Sally roars through Gulf, forecast to strengthen to hurricane before striking coast

Tropical Storm Sally moves west-northwestward through the Gulf of Mexico in this NOAA NESDIS STAR GOES East satellite photo taken Sunday, Sept. 13. The storm is expected to strengthen to a hurricane on Monday, and make landfall along the northern Gulf Coast overnight Monday. Credit: NOAA

Hurricane and tropical storm warnings were in effect Sunday for a swath of the northern Gulf Coast as Tropical Storm Sally gathered strength before she’s projected to make landfall as a hurricane late Monday or early Tuesday.

“With very warm water across the northeastern Gulf and relatively light vertical wind shear, Tropical Storm Sally is expected to have enough time to strengthen” before reaching the coast, AccuWeather Senior Meteorologist Adam Douty said.

Sally could strengthen to a Category 2 hurricane before making landfall somewhere between southeastern Louisiana and the Mississippi-Alabama border, the Hurricane Center said.

Gusts in some areas could reach 120 mph, AccuWeather said. Widespread wind gusts of 40 mph to 60 mph were expected from the Florida Panhandle to eastern Louisiana. Gusts that strong already were blasting some areas Sunday.

The National Weather Service issued hurricane and tropical storm warnings for  southeastern Louisiana, coastal Mississippi and Alabama, and part of the Florida Panhandle.

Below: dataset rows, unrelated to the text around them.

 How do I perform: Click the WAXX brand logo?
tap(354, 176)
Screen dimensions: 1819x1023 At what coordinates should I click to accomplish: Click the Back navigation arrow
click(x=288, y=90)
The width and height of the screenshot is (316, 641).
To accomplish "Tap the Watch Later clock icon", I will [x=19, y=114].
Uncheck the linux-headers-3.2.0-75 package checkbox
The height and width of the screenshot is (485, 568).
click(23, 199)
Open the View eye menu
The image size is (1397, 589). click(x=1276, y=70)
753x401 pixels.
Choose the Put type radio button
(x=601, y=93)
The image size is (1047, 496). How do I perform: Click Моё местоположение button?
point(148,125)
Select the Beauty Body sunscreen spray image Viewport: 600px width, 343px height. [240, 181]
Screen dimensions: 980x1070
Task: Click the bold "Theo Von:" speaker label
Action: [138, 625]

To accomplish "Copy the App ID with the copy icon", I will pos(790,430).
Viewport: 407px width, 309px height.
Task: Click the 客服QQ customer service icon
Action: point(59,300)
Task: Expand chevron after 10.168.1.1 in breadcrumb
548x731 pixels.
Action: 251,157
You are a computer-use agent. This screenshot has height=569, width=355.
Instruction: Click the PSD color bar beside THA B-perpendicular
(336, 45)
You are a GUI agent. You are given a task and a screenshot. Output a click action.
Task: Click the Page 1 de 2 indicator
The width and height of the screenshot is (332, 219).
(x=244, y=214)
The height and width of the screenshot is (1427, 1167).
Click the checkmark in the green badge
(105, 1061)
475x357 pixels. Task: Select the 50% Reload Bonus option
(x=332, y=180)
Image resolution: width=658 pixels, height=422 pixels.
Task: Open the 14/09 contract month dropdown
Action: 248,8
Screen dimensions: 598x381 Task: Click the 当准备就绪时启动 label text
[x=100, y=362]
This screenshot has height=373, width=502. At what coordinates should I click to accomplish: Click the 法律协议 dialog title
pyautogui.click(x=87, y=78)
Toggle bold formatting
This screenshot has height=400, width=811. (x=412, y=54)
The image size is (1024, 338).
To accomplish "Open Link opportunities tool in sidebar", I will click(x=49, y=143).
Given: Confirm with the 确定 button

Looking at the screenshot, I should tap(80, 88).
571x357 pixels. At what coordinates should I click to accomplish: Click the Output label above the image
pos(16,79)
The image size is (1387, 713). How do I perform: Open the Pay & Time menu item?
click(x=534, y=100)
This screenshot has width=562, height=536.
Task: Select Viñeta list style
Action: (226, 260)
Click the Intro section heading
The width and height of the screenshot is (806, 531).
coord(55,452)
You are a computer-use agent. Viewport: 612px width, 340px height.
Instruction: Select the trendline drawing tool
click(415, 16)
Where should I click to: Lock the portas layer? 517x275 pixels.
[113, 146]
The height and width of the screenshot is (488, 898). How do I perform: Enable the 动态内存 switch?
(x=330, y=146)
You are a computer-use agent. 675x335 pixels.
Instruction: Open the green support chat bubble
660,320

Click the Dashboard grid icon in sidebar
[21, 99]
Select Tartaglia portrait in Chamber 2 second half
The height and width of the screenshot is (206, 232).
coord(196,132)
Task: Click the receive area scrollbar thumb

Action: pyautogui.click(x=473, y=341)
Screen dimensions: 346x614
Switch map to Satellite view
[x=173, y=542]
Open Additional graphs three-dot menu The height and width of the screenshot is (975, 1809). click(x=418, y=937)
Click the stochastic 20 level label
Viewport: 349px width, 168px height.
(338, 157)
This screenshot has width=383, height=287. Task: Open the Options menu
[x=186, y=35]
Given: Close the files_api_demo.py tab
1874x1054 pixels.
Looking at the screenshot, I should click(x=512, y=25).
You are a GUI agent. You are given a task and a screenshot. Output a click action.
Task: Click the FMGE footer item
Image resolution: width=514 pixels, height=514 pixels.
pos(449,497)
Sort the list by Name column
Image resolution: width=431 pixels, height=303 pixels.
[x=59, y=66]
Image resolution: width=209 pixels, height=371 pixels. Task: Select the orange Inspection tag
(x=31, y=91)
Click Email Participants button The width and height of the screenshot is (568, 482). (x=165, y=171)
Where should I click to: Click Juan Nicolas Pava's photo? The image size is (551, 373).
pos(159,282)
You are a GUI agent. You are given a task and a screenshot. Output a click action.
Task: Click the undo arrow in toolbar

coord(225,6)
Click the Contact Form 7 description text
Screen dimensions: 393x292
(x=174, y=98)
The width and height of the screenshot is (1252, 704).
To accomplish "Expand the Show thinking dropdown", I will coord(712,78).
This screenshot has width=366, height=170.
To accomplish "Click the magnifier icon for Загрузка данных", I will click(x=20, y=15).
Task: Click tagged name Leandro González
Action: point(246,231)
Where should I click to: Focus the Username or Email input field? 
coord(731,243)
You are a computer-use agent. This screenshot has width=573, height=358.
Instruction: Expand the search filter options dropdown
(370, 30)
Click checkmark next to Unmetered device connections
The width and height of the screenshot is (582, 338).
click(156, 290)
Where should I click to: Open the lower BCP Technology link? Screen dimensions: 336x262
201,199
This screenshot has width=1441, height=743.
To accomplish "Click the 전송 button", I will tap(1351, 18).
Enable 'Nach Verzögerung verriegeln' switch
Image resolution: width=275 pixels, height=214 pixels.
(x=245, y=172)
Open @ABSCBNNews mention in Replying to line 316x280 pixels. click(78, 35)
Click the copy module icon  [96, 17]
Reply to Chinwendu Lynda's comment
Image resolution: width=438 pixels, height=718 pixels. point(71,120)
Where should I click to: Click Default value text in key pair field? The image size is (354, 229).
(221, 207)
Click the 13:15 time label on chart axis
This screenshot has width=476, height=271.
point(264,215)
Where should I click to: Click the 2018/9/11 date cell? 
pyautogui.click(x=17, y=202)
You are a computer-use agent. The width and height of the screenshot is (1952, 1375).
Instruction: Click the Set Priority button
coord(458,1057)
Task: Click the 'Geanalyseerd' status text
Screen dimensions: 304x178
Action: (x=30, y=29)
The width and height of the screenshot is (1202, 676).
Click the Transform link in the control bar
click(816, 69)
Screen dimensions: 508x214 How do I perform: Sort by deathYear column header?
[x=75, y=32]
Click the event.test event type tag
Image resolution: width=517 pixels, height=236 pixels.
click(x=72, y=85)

“Life-threatening storm surge, torrential rainfall, and damaging winds is expected to move into the area late Monday and continue for the better part of Tuesday before improving Wednesday morning,” the Weather Service said.

Sunday morning, the storm was centered 135 miles west of St. Petersburg, Florida, and about 280 miles east-southeast of the mouth of Mississippi River. It was moving west-northwestward at 12 mph, with maximum sustained winds of about 60 mph.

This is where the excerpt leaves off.